- Text passage:
Like most makers my creative muse calls to be expressed in many ways and sewing, quilting and needlework are some of my favourite outlets.
So when I read my Opendrawer email about celebrating Hari-Kuyo, the 400 year old Japanese Festival of Broken Needles my heart took a little leap of delight. It is a festival to honour the work of well worn and now broken or bent needles and pins.
As Robyn from Opendrawer explains “each year for centuries past, Japanese women saved their bent & broken pins and needles for the Hari-Kuyo ceremony to thank them for their faithful service, and lay them to rest.”
As tradition dictates the needles and pins are placed in a piece of soft tofu, which symbolises rest and comfort.
A Companion of Many Hours Honoured by The Festival of the Broken Needle
What resonated most for me with Robyn’s words was, “a worn-out needle is a companion of many hours, and so it is believed a woman’s sorrows will pass into her needle. Laying down the needle, is a way to lay down one’s own sorrows. It’s also a way to recognise and appreciate the role of all the small everyday objects of daily life that are usually forgotten or ignored.”
“The rhythmic dip and dive of the long nose, round eyed needle lets the thoughts lift loose. And the heart feels unburdened. Sometimes hand sewing is more a joy than a job.” explains Carolyn from Sermonforabird
The winter my sister was having treatment for breast cancer I hand sewed my first quilt. I had no idea how big a job I had created for myself nor the impact this one piece of sewing would have on me.

- Data for review:
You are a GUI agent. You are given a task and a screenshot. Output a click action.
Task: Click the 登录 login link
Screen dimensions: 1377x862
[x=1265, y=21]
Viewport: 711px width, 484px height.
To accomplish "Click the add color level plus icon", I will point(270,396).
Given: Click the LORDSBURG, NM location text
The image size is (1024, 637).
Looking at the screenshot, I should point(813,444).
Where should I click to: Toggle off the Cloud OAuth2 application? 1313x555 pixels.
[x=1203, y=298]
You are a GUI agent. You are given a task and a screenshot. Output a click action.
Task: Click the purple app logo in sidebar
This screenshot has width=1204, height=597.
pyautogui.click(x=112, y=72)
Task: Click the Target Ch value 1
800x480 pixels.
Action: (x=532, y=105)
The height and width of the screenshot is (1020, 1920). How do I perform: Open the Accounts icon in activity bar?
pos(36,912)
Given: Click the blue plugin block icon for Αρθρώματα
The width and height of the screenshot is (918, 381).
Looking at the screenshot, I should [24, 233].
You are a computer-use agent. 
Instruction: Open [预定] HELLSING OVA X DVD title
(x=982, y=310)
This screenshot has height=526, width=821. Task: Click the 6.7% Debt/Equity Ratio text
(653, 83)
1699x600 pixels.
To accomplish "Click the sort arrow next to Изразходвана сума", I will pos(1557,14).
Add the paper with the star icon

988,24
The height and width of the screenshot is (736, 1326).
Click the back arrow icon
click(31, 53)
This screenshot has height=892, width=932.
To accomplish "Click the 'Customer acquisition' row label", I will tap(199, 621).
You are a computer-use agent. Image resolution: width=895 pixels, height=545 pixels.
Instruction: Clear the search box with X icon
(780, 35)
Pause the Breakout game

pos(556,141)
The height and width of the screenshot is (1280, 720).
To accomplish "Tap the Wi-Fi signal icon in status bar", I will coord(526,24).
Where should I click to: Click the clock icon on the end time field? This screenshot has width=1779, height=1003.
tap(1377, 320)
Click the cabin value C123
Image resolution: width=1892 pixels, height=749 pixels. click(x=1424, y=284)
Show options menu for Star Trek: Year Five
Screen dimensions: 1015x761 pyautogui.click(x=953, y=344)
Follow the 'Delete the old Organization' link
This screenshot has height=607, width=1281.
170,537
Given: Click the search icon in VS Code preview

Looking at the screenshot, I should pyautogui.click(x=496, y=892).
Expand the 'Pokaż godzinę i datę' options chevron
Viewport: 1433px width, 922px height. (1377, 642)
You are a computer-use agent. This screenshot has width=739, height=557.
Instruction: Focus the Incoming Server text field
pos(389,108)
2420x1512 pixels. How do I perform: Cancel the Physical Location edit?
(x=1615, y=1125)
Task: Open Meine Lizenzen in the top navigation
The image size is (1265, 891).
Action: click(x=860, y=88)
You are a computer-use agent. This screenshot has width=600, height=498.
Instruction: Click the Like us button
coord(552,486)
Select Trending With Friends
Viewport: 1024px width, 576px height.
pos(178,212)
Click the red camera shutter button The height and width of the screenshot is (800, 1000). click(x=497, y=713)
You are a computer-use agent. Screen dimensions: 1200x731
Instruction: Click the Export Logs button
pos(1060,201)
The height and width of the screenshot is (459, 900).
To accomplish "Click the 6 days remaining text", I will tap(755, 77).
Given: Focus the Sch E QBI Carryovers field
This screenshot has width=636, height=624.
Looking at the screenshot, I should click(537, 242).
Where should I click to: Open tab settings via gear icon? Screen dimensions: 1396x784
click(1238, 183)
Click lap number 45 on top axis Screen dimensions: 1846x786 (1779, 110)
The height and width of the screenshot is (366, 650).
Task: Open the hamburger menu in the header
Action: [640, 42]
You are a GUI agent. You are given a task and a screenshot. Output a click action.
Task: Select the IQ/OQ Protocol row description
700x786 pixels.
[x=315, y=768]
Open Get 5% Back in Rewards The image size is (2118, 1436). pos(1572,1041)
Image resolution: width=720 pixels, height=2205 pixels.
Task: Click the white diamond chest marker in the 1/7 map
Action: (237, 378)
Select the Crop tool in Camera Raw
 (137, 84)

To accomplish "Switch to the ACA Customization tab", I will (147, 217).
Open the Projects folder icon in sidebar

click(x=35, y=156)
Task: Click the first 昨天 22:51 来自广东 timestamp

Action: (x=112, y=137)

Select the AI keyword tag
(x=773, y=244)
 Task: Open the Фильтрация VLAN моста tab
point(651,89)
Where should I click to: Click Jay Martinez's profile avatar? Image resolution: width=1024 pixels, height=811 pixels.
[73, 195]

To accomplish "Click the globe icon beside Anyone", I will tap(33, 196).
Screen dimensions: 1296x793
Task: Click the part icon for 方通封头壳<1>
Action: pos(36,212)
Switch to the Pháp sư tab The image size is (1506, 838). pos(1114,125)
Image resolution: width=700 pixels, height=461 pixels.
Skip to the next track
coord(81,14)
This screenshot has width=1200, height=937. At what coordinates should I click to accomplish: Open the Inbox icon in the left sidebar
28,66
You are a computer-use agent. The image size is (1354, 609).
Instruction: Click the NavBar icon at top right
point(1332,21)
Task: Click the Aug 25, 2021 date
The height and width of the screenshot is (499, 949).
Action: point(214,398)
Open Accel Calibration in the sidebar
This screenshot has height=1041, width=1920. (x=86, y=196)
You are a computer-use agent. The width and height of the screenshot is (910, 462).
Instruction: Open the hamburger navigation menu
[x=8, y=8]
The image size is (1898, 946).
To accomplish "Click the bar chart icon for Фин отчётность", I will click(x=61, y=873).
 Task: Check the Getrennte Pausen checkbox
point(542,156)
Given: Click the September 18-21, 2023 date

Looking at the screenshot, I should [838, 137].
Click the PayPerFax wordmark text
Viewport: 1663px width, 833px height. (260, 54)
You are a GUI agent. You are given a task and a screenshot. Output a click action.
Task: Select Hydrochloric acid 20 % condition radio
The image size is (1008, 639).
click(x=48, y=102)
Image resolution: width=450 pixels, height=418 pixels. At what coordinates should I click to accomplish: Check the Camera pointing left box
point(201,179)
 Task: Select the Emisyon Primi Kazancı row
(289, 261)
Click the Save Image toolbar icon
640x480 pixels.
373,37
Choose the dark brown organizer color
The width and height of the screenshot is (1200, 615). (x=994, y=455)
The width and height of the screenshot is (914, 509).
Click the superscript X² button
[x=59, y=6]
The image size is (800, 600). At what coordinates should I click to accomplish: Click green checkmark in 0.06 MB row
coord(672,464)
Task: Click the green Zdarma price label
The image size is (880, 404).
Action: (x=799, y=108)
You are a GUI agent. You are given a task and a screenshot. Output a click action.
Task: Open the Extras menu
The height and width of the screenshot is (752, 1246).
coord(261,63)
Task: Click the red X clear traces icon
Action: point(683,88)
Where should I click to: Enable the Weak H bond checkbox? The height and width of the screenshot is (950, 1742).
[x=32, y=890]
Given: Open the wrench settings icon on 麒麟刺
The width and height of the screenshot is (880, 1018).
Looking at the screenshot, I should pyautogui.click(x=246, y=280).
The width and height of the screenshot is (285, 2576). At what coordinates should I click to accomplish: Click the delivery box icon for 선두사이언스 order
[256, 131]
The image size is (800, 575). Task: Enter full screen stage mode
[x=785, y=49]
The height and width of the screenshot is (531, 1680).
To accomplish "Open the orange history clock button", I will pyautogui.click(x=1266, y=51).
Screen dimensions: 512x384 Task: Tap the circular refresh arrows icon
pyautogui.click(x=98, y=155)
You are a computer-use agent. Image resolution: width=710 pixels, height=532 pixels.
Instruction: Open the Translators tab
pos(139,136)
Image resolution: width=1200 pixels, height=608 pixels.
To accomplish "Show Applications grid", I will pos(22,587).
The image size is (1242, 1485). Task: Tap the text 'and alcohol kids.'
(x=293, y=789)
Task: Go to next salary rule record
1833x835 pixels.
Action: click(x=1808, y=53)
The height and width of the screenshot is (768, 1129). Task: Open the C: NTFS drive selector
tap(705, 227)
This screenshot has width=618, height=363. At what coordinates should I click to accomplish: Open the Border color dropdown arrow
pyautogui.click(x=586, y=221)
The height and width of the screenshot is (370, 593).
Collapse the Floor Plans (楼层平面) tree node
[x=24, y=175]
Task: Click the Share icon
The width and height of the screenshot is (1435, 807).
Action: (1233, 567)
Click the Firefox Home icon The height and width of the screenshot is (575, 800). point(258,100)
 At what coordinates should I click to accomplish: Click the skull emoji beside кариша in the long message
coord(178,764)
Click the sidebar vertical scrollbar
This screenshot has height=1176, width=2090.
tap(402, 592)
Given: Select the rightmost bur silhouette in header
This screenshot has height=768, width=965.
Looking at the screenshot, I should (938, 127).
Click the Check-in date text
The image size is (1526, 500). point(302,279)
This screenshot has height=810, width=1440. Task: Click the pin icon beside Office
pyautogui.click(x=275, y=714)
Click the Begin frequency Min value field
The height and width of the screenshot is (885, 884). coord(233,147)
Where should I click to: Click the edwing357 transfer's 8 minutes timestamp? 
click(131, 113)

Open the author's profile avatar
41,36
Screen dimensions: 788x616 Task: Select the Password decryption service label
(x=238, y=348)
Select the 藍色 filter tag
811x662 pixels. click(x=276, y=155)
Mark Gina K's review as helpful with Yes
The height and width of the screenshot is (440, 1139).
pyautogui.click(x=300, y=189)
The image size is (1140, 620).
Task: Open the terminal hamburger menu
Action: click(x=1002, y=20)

- Exercise goal: Translate this sentence from the text on the Festival of Broken Needles into Spanish: "As tradition dictates the needles and pins are placed in a piece of soft tofu, which symbolises rest and comfort."

- Exercise output: Como dicta la tradición, las agujas y los alfileres se colocan en un trozo de tofu blando, que simboliza el descanso y el consuelo.